'''

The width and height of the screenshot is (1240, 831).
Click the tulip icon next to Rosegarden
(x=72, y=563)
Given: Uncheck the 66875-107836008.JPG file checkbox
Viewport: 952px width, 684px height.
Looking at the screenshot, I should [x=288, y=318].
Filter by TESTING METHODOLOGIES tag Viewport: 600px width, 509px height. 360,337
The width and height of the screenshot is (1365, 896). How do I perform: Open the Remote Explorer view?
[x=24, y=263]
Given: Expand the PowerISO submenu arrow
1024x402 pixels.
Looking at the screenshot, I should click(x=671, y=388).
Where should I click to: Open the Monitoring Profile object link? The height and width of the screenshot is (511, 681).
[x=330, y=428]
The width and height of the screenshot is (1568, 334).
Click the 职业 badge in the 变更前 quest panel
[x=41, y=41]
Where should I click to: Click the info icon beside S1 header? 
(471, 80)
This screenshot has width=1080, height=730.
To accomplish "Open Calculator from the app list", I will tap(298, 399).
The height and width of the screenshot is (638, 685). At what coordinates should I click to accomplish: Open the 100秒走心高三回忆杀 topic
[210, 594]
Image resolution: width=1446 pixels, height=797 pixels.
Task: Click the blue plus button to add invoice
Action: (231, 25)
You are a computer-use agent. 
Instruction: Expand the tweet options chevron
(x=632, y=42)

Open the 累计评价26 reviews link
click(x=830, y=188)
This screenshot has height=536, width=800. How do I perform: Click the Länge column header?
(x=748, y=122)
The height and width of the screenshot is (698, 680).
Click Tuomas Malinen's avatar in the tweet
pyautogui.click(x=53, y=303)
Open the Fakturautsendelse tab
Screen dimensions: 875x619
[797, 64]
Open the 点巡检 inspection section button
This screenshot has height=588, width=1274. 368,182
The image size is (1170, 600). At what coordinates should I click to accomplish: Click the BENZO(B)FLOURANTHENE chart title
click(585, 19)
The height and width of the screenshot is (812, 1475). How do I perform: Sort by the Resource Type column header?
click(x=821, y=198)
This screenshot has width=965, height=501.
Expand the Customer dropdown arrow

'''

Select every line above that contains the word "Given", and copy it.

Given: Uncheck the 66875-107836008.JPG file checkbox
Given: Expand the PowerISO submenu arrow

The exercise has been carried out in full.